This can’t be stated often or emphatically enough. If you are willing to dismiss, suppress, or reject evidence because it conflicts with what you want to (or have been told you should) believe, then you are acting irrationally—by definition. And your judgement should be discounted accordingly.
While this situation usually comes up with regard to a specific topic, it reflects a larger problem with mindset. Sen. Marco Rubio demonstrated this most recently when, in an interview with GQ magazine, he was asked how old the earth is. After declaring “I’m not a scientist, man,” Rubio danced with all his might, ending with the declaration that “it’s one of the great mysteries.” (No Marco, it’s really not.) Rubio is previously on record as stating the “crux” of the disagreement is “whether what a parent teaches their children at home should be mocked and derided and undone at the public school level.”
It’s easy to dismiss this as being isolated to the topic of geology or evolution, something that doesn’t impact the lives of the vast majority of citizens. Rubio asserts as much when defending his GQ statement. He said this didn’t matter, pronouncing it “a dispute amongst theologians” that has “has nothing to do with the gross domestic product or economic growth of the United States.”
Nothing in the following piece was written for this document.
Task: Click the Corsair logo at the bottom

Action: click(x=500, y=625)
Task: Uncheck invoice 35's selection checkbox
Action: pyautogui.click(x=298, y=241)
Yet, as I’ve argued in this space before, and as Paul Krugman points out in his recent column, it matters greatly. It matters because we are hindering a crop of potential petrogeologists who are limited to guessing where God hid the oil. But moreover, it matters because we are teaching kids that evidence can be ignored if it’s uncomfortable. And it is this mindset which is particularly damaging, and not just to the field of science, and as Rubio has demonstrated, not just to kids.
We have adults rejecting global warming and progressive tax codes, not because of evidence, but because of ideology. We saw dismissal and rejection of pre-election poll data, not because it was inaccurate, but because it supported the wrong conclusion.
We live in an increasingly technological world with a complex multinational economy. Our success as a society, a country, and a culture depends on our ability to carefully and rationally understand and control that abstruse system. Reliance on irrational explanations and positions in the face of evidence backed models of the world is simply dangerous.
That is not to say that faith and ideology have no place in society. They add value to the lives of many. All the world is not explainable using logic and reason. Faith and ideology help most fill the gaps. But where data and dogma collide… bet on data every time. All our futures depend on it.